Iraq Tuesday reclaimed more than 17,000 ancient artefacts looted and smuggled out of the country after the US invasion in 2003, reported The New York Times.
About 12,000 of the returned artifacts had been housed in the Museum of the Bible in Washington DC and 5,381 had been held by Cornell University. Both institutions have been pulled up by US authorities in the past for holding artifacts that were not acquired through appropriate means.
Iraqi culture and foreign ministries disclosed to the NYT that US authorities had reached an agreement with Iraq to return items seized from dealers and museums in the US. Iraqi Prime Minister Mustafa al-Kadhimi brought back the artifacts on his plane, after making an official visit to the US last week.

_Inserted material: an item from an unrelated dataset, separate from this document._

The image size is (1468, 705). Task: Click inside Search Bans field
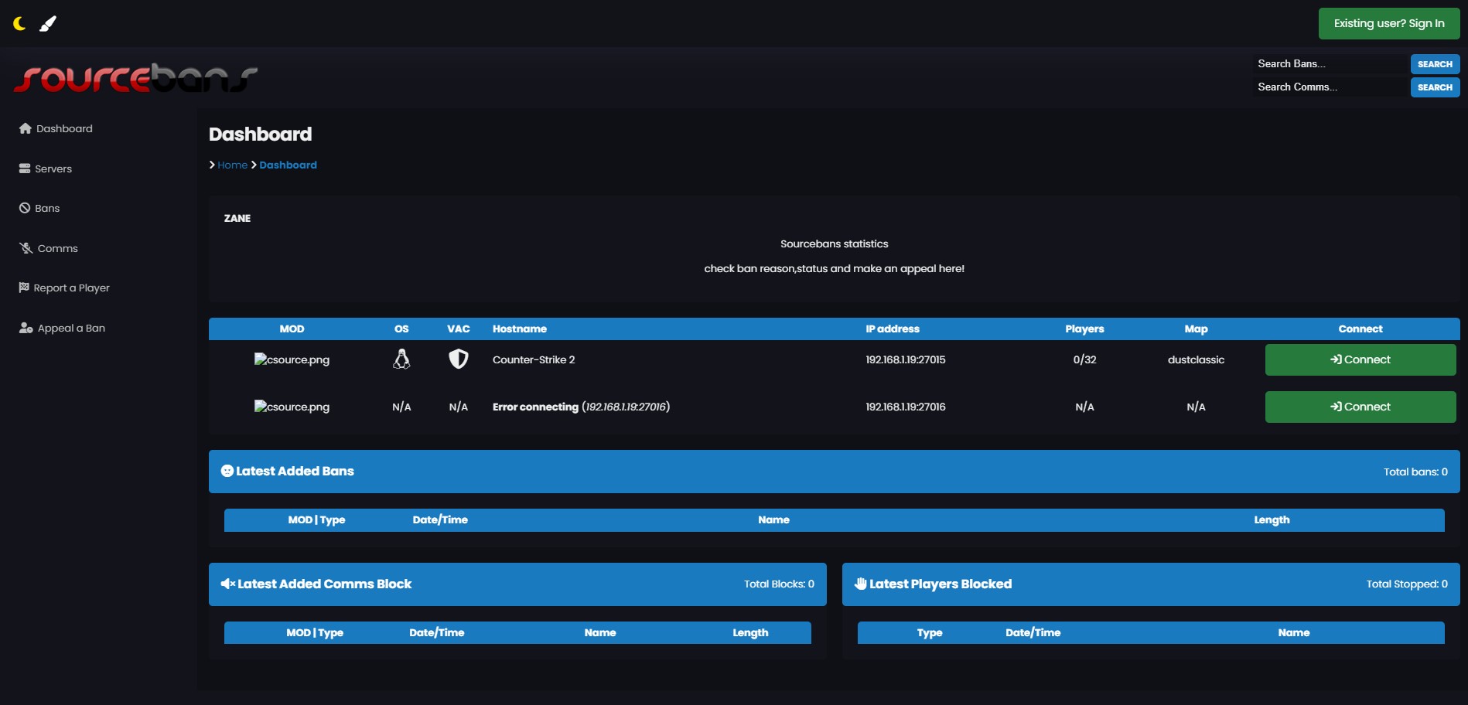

After 1991, when the Iraqi government lost control of parts of southern Iraq following the first Gulf War, widespread looting occurred at historical sites. The looting continued after the US-led invasion in 2003 — the year that also witnessed the end of the Saddam Hussein regime.
Many artefacts were also smuggled or destroyed by the Islamic State of Iraq and Syria (ISIS) militants during the period between 2014 and 2017 when it controlled some parts of Iraq.
The Gilgamesh tablet
The Gilgamesh tablet is a prized and much-anticipated retrieval.
The 3,500-year-old clay tablet bearing the Epic of Gilgamesh is considered one of the world’s first pieces of notable literature. The epic is believed to predate Homer’s Iliad by 1,500 years and is one of the beloved tales of Mesopotamia — present-day Iraq.
The epic is based on the many adventures of the handsome athletic king of Uruk, Gilgamesh (2900–2350 BC).
Many of the other clay tablets and seals that have been returned by the US also are linked to Mesopotamia — one of the world’s earliest civilisations — and even to Irisagrig, a lost ancient city.
The tablet will return to Iraq in September after legal procedures are wrapped up, Iraq’s Culture Minister Hassan Nadhem told Reuters. Speaking on the cultural value of the artifacts, he told The New York Times: “This is not just about thousands of tablets coming back to Iraq again — it is about the Iraqi people.”
Back to places of origin
In 2013, the US Justice Department urged Cornell University to give back thousands of ancient tablets believed to have been looted from Iraq in the 1990s, according to the Los Angeles Times.
In 2019, US authorities seized the Gilgamesh tablet displayed at the Washington museum after it was revealed to have been smuggled, auctioned and sold to an art dealer in Oklahoma.
An American antiquities dealer had bought the tablet from a London-based dealer in 2003, the US Department of Justice said in a statement last week.
Australia, too, in a statement last week, announced it would return 14 works of art, worth a combined $3 million, to the Indian government.